For e-vapour products and conventional cigarettes, the particle concentrations registered following each puff were in the same order of magnitude. However, for e-vapour products the particle concentration returned to background values in a matter of moments; for conventional cigarettes it increased with successive puffs, only going back to background levels after 30-45 minutes.

HE number of vapers are falling in the united states, shock new data has revealed, proving its portrayal as being a menacing new epidemic by government and anti-tobacco interest groups has been worryingly effective. About 6.9 million Americans were current users of e-cigarettes in 2017, in accordance with the latest National Health Interview Survey (NHIS), which was one million less than the previous year.

The survey, which is the source for that Centers for Disease Control and Prevention’s (CDC) national smoking estimates (the nation’s health protection agency), it makes the quantity of current vapers two million fewer than in 2014, the very first year NHIS surveyed for vaping.

Data also showed the quantity of those currently using e-cigarettes who were former smokers had increased through 2016, but dropped in 2017, from 2.62 to 2.3 million. Pro-vaping experts, who maintain e-cigarettes are key in aiding smokers have the switch from their deadly habit, are now concerned misinformation inside the public domain about vaping has seen the amount of vapers tragically decline.

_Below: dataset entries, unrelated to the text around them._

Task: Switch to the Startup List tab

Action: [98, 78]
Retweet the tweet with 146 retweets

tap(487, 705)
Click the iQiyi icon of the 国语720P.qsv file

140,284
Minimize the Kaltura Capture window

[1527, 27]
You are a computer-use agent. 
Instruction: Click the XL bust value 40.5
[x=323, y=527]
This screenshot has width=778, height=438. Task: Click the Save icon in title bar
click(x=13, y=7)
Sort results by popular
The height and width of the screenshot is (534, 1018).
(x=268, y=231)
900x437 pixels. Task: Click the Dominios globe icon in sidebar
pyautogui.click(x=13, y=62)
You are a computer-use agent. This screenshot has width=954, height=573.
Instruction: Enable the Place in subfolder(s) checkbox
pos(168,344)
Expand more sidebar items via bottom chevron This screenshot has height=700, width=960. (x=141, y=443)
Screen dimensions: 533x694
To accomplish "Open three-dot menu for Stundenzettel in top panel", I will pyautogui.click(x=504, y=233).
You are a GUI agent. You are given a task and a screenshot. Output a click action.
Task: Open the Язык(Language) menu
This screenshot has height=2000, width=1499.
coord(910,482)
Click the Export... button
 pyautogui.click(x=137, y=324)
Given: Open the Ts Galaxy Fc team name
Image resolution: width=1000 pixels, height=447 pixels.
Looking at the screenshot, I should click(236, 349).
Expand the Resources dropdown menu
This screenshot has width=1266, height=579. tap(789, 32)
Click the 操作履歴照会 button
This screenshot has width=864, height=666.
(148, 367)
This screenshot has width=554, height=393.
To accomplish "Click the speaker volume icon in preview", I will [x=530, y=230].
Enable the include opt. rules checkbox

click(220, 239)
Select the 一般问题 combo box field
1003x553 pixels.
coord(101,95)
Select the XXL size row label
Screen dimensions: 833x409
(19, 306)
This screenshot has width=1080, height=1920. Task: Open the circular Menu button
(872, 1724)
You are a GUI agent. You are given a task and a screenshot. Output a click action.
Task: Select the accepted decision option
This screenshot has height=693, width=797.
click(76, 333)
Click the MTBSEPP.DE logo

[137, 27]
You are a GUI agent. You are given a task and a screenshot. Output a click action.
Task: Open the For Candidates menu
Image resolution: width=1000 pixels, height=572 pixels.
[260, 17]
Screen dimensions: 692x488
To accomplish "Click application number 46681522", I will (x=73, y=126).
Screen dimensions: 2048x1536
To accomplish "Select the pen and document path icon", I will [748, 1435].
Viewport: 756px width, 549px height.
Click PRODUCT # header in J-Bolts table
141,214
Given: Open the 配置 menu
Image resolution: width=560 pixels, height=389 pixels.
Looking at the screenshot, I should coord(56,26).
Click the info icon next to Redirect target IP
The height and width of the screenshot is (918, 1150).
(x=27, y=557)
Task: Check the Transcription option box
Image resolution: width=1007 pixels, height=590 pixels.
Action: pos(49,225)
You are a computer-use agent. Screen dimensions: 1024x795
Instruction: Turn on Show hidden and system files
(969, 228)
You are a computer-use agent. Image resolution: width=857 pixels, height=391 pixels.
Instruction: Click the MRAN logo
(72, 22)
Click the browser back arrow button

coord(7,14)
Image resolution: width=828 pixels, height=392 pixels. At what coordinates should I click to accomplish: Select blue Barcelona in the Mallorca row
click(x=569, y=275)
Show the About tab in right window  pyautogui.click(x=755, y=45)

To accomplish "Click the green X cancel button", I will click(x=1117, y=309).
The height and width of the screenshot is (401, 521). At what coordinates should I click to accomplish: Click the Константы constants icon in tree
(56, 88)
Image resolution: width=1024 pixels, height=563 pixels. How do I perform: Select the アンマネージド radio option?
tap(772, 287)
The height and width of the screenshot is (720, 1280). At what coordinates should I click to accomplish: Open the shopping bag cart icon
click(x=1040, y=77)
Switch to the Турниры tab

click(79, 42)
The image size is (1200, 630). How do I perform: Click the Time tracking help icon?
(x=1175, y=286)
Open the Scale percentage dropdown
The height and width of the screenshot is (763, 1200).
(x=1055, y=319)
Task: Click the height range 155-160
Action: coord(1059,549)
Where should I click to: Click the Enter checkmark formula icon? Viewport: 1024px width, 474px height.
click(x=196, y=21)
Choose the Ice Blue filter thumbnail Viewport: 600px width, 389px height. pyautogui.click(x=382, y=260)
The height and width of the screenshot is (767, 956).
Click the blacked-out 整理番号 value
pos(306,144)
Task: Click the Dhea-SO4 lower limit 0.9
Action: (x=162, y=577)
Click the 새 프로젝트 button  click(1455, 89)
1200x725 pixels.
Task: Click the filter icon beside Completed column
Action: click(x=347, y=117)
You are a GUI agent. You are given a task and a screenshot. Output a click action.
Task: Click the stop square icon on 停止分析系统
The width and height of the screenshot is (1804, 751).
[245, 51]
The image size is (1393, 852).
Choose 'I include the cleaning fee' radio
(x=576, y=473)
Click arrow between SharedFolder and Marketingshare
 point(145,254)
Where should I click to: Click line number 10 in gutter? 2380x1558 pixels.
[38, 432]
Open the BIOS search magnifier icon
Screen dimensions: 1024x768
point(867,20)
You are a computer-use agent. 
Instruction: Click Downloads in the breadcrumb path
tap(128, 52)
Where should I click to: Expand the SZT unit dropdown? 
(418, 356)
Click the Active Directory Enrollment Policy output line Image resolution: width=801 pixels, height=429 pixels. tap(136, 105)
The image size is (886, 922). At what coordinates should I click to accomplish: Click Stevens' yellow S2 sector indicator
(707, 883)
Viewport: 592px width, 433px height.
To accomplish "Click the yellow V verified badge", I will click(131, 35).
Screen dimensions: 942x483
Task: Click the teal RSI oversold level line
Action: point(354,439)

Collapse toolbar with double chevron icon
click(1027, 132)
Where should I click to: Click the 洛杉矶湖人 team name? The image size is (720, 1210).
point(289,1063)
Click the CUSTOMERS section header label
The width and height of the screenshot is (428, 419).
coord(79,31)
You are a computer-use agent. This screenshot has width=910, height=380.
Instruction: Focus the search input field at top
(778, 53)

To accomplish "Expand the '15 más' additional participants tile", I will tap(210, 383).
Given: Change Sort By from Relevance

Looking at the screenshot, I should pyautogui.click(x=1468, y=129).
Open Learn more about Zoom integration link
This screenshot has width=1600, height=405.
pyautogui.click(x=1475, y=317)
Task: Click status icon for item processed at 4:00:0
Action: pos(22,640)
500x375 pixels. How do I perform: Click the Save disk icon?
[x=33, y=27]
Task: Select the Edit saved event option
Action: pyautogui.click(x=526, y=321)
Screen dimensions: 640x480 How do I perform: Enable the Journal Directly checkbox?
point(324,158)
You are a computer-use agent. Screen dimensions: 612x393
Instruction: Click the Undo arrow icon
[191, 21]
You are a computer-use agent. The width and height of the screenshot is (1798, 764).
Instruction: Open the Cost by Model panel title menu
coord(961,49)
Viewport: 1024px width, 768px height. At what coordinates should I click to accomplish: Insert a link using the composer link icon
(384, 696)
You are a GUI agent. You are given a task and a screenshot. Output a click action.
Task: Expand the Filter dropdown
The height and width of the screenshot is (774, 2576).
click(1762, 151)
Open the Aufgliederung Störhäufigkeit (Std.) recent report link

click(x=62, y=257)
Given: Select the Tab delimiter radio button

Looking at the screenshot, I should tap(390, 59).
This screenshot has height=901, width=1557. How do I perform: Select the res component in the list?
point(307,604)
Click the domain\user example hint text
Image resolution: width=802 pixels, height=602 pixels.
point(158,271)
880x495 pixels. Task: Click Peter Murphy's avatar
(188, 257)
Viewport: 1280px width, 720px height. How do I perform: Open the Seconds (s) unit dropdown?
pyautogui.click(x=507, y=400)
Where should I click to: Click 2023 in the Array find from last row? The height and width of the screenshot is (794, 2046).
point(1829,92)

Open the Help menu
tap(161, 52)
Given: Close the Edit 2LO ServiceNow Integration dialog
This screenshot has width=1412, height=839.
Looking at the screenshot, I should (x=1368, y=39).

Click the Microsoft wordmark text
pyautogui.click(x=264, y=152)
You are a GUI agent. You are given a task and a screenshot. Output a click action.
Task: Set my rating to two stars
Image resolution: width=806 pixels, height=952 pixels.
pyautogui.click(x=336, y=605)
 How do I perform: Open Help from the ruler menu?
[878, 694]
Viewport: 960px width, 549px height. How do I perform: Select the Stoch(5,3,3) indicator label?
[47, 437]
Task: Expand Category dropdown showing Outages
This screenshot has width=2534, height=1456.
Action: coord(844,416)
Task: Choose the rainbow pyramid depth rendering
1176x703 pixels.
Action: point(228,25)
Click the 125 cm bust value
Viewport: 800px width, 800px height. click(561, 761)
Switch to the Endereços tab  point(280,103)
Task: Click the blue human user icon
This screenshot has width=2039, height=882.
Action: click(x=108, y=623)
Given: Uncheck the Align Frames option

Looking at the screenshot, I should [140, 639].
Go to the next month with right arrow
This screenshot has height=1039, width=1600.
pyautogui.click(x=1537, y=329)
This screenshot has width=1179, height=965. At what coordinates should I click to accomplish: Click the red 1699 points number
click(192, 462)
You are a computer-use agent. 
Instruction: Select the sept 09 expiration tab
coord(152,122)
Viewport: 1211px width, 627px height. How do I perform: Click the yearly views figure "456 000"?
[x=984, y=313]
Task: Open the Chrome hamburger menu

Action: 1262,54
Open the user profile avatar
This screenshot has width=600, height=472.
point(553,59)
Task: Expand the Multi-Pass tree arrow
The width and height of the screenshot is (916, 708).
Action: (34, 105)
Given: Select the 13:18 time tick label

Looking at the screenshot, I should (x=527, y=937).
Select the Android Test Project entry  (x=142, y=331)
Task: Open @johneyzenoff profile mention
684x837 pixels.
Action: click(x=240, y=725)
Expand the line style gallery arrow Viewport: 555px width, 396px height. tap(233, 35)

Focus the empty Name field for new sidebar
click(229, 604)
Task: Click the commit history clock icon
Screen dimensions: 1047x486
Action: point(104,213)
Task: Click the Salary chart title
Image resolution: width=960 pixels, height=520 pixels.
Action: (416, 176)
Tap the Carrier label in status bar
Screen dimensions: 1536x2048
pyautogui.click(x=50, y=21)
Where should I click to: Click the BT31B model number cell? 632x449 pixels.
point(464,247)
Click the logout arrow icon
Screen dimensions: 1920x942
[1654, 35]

Long-time vaping campaigner, Clive Bates, said in the news: “American anti-vaping extremists are performing well in fighting off the vaping threat to the cigarette trade,” while Gregory Conley, president of the American Vaping Association, thought more needed to be done to educate smokers about the benefits of vaping and correct the misinformation they have been fed.

He stated after the recent data – which showed not only a decline in vapers but an all-time drop in smokers: “We’re typically reaching all-time low smoking prevalence. If 80% of Americans knew vaping was less hazardous rather than ~40%, we might be even lower today.”

Earlier this season, it was revealed Americans’ thought of the relative harm of e-cigarettes versus cigarettes, as measured by the National Cancer Institute’s Health Information National Trends Survey (HINTS), had risen, with more than half believing vaping was only as harmful as cigarettes.

Exploring the numbers from 2013 to 2017 (available here), Bates said: “So what difference did four years of better products, academic studies, journal articles and commentaries, conferences and publicly funded risk communication make? Yes, it slklbb a deterioration in these already very bad numbers…those incorrectly believing e-cigs were equally as harmful or worse than cigarettes had risen from 39.8% to 55.4%.” The info comes in the same week the American Cancer Society (ACS) admitted the American public has been misinformed regarding the hazards of vaping – and it is now planning to promote it as an alternative to smoking.